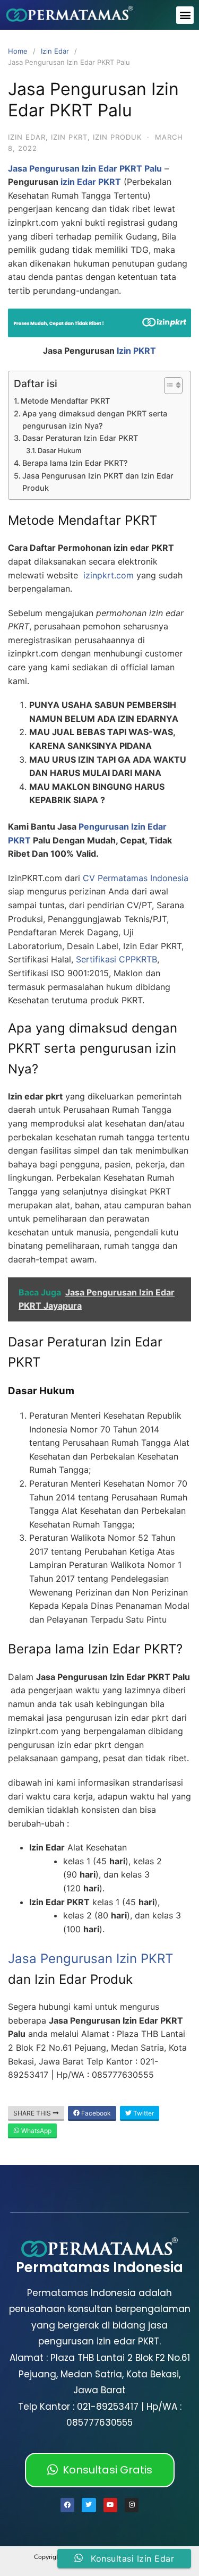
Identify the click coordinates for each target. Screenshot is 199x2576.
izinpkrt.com (108, 575)
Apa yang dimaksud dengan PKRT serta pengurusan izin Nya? (94, 419)
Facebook (95, 2113)
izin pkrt (69, 137)
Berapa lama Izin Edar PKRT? (75, 462)
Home (18, 51)
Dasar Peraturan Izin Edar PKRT (80, 437)
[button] (185, 15)
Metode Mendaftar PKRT (65, 400)
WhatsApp (35, 2131)
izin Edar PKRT (90, 181)
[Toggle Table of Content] (168, 386)
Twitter (143, 2113)
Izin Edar (55, 51)
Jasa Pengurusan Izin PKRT (90, 1958)
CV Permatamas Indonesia (135, 878)
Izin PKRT (136, 350)
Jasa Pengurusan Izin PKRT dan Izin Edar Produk (98, 481)
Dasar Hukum (59, 450)
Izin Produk (117, 137)
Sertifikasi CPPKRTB (116, 959)
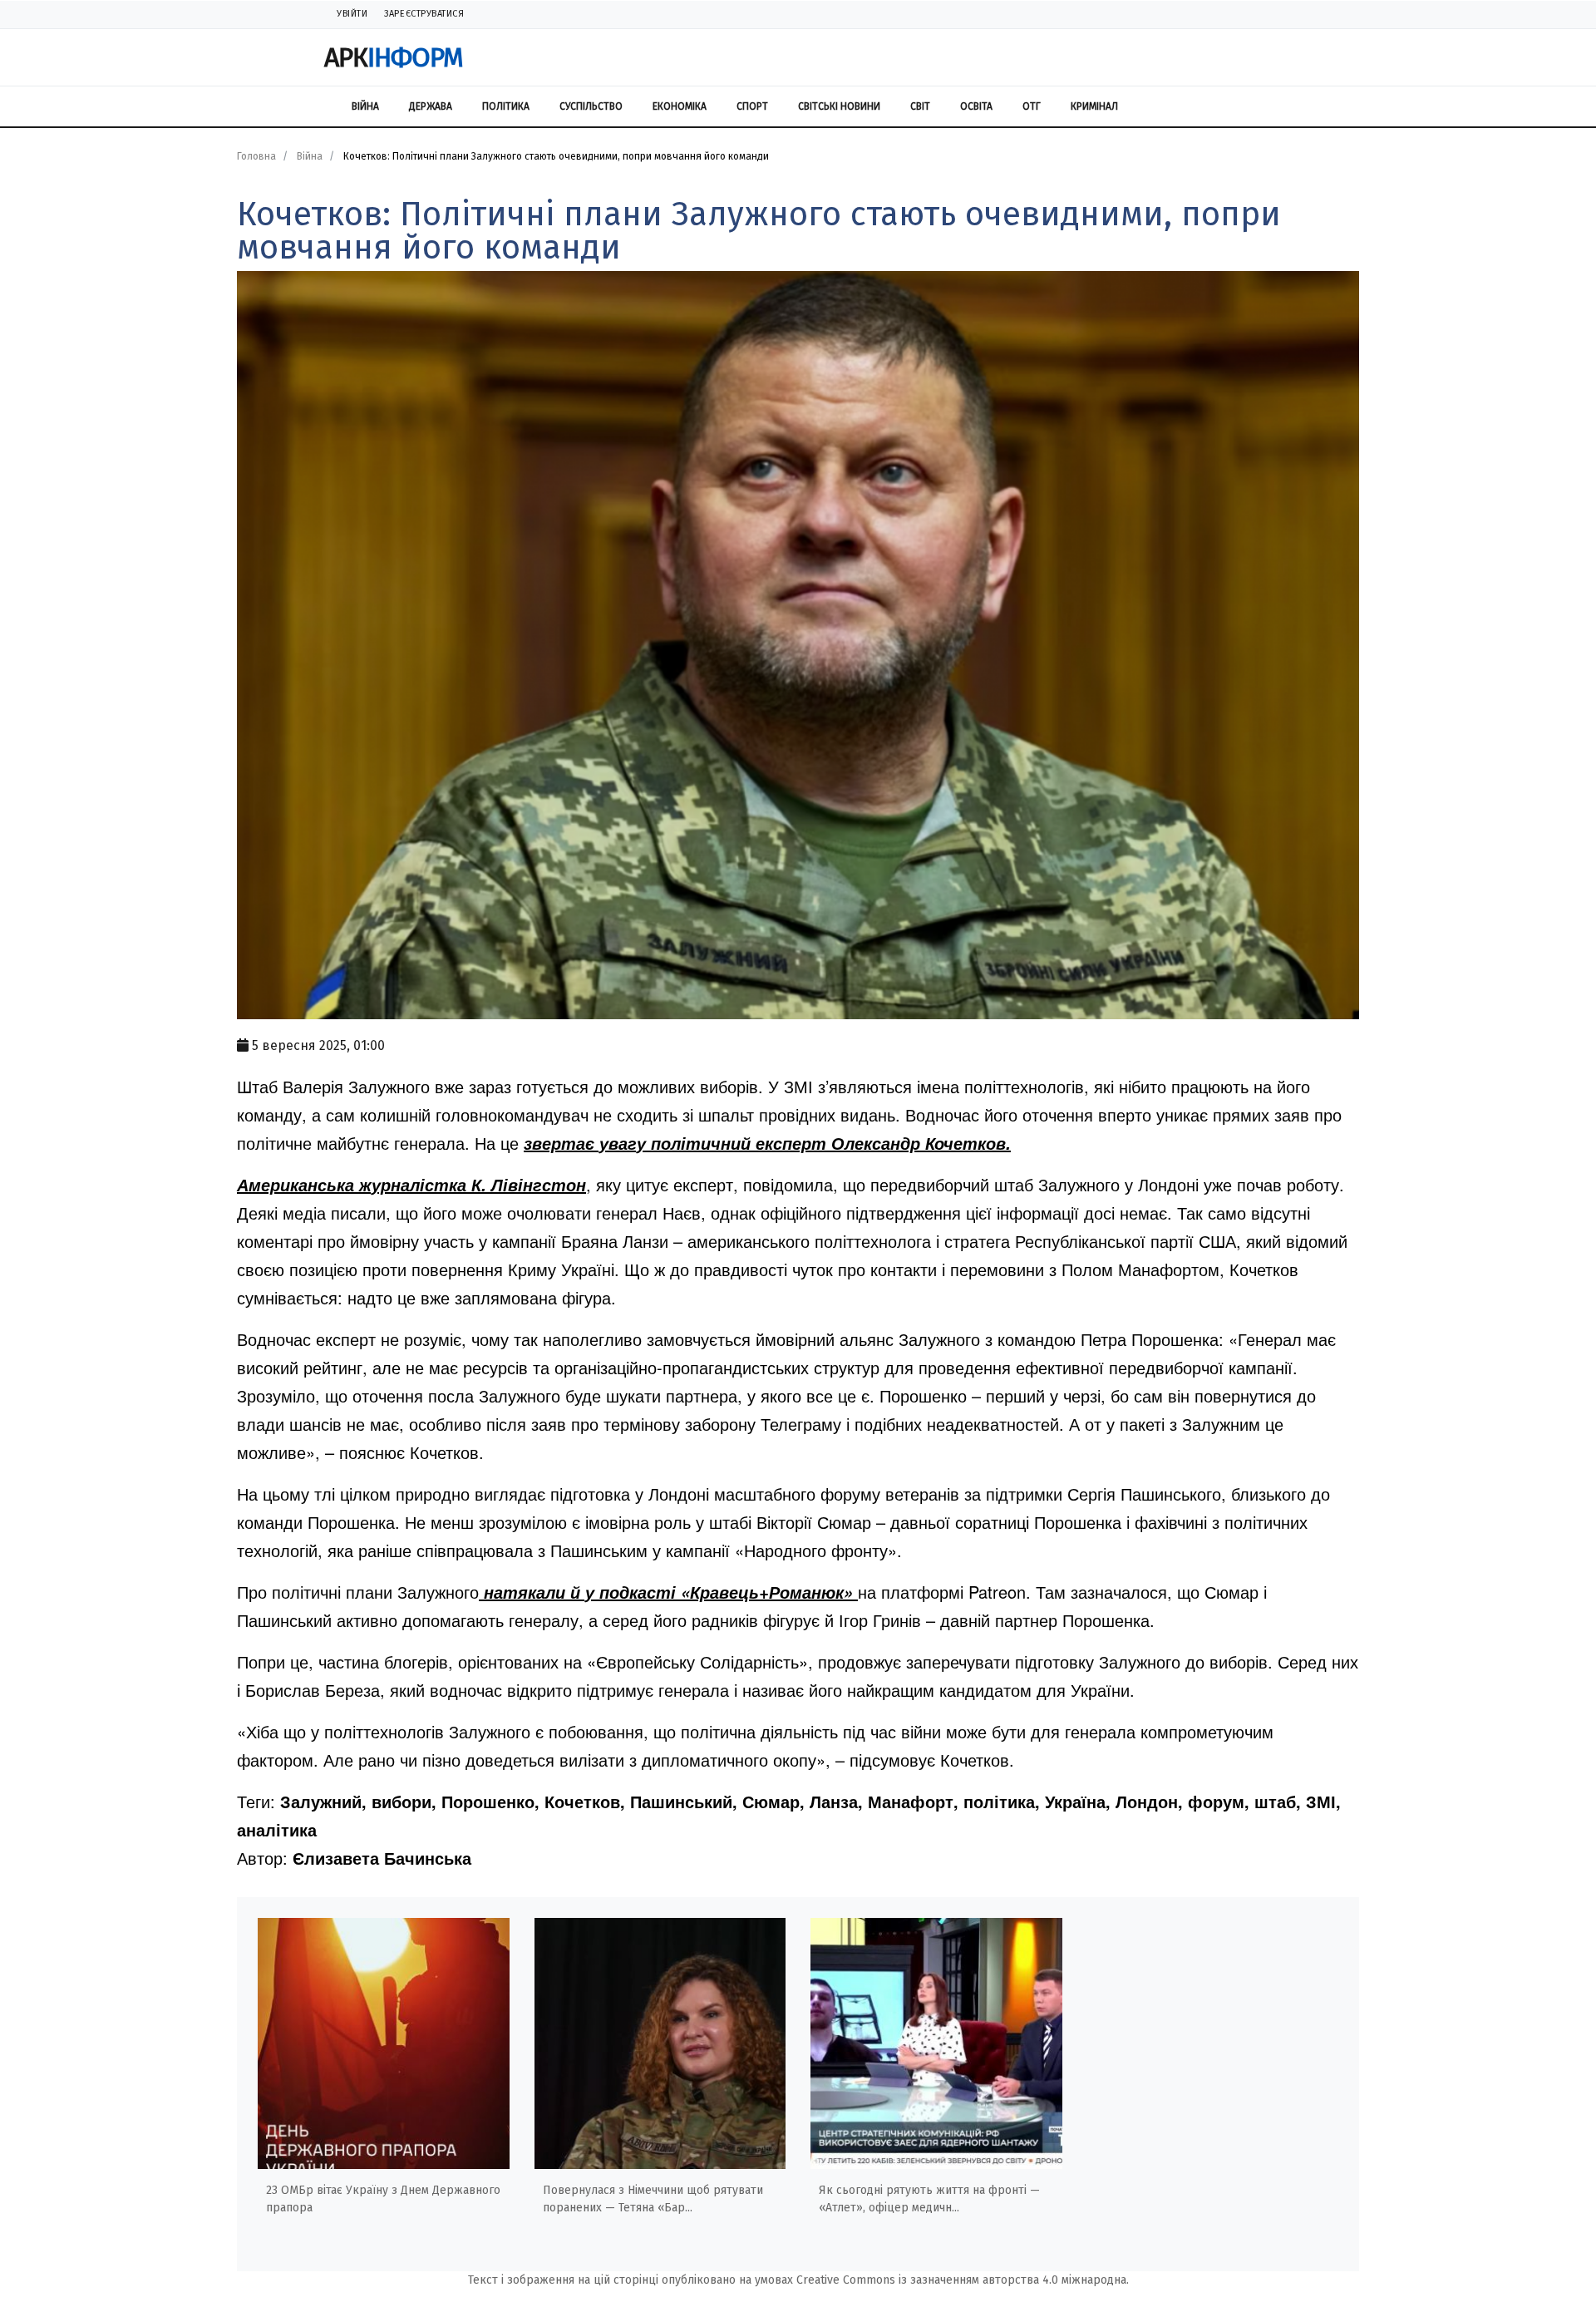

========================================

#### REQUIREMENT
Which lines of the records contain the word "Edar"? Copy each of them.

#### ANSWER SPACE
Berapa lama Izin Edar PKRT? (75, 462)
Dasar Peraturan Izin Edar PKRT (80, 437)
izin Edar PKRT (90, 181)
Izin Edar (55, 51)
Jasa Pengurusan Izin PKRT dan Izin Edar Produk (98, 481)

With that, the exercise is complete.